• _PARTS OF THE EXERCISE_:
a. Answer these from the MiMo-V2.5 pricing article:
(i) At what time and date did the price adjustment take effect?
(ii) What is the new output price for MiMo-V2.5 Pro?
(iii) By how much were Token Plan usage quotas increased?
b. Carry the MiMo-V2.5 pricing article forward from its final sentence.

• _TEXT PROVIDED_:
────────────────────

Xiaomi MiMo-V2.5 Series API Gets Permanent Price Cut: Up to 99% Off

Xiaomi slashes MiMo-V2.5 series API prices by up to 99%, no longer differentiates by context window length. The new pricing, effective May 27, brings MiMo-V2.5 Pro input cache hits down to just 0.025 yuan per million tokens.

Today, Xiaomi announced a permanent price reduction for its MiMo-V2.5 series large language models' API pricing. Compared to the original API pricing, the new prices for the MiMo-V2.5 series see reductions of up to 99%, and the pricing no longer differentiates by context window length.

The adjustment took effect globally at 00:00 Beijing time on May 27, 2026.

New Pricing Details

The price cut covers both MiMo-V2.5 and MiMo-V2.5 Pro editions:

MiMo-V2.5 Pro

Input cache hit: 0.025 yuan / million tokens (up to 99% off)
Output: 6 yuan / million tokens (up to 86% off)

MiMo-V2.5

Input cache hit: 0.02 yuan / million tokens (up to 98% off)
Output: 2 yuan / million tokens (up to 93% off)

Token Plan Revamp

Beyond API price cuts, the Token Plan billing system has also been significantly overhauled. Usage quotas have been increased to 5-8x the original at no additional cost, and a new Credits concept is introduced to make billing rules clearer and easier to understand.

────────────────────

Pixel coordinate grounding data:
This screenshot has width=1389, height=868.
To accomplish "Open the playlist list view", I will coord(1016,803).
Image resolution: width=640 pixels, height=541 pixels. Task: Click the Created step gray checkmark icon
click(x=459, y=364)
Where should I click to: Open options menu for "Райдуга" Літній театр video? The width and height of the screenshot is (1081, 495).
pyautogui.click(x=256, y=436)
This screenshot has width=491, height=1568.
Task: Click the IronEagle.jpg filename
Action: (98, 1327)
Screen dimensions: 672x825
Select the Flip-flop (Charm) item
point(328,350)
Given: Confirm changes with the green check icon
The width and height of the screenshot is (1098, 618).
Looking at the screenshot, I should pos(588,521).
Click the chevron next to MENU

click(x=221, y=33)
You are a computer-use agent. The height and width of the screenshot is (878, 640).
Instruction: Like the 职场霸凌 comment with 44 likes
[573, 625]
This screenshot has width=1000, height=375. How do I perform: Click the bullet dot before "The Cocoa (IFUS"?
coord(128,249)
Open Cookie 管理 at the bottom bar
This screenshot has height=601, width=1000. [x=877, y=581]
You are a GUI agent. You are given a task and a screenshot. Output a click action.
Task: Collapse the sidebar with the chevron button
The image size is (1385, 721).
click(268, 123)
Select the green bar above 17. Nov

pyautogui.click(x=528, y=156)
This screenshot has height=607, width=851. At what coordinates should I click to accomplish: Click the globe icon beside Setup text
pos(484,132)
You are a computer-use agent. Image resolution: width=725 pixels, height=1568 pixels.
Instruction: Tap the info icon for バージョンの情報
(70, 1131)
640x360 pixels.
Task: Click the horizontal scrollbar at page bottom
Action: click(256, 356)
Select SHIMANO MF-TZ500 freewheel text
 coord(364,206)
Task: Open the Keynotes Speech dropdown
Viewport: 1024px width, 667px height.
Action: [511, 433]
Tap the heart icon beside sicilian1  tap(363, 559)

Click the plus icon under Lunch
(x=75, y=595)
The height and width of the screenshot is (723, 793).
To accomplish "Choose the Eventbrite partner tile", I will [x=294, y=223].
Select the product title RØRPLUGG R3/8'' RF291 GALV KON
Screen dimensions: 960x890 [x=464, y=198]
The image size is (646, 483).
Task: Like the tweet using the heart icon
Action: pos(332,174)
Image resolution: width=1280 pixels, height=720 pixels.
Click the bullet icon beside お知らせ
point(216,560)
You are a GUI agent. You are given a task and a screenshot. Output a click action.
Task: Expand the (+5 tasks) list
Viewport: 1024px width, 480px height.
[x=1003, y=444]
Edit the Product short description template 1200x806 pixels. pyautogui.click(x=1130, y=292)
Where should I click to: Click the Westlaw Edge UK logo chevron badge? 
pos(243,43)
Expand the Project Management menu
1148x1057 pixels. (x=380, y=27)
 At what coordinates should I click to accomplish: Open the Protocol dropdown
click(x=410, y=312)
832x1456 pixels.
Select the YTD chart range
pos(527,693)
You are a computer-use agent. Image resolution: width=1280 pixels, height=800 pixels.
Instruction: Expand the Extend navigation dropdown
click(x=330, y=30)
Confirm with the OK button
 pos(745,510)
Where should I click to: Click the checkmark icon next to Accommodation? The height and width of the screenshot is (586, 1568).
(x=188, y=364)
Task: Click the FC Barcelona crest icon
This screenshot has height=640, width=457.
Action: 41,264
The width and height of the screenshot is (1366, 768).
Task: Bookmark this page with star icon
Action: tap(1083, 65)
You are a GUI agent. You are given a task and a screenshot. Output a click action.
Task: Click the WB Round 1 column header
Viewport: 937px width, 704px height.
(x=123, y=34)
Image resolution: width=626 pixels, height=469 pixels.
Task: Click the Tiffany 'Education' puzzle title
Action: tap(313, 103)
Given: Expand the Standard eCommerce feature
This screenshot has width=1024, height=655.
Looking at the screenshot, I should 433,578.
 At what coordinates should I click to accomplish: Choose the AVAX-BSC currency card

────────────────────

• _ANSWERS TO THIS EXERCISE_:
a.
(i) 00:00 Beijing time on May 27, 2026.
(ii) 6 yuan per million tokens (up to 86% off).
(iii) To 5-8x the original, at no additional cost.

b.
Technical Optimizations

Xiaomi attributed the price cut to ongoing optimizations of its inference system. The team implemented full Sliding Window Attention (SWA) support based on SGLang HiCache, which reduced KV Cache data movement between GPU memory, CPU memory, and SSD to nearly 1/7 of previous levels, while increasing the number of cacheable tokens by nearly 5x — significantly improving cache hit rates and inference efficiency.

Additionally, Xiaomi optimized its expert parallelism scheme and input-length bucketing strategy to further improve cluster throughput, continuously lowering per-token service costs while maintaining quality.

Context

This price cut places MiMo-V2.5 Pro in the lowest pricing tier among major Chinese LLM providers, making it highly competitive for high-frequency API workloads such as chatbots, content generation, and customer service automation.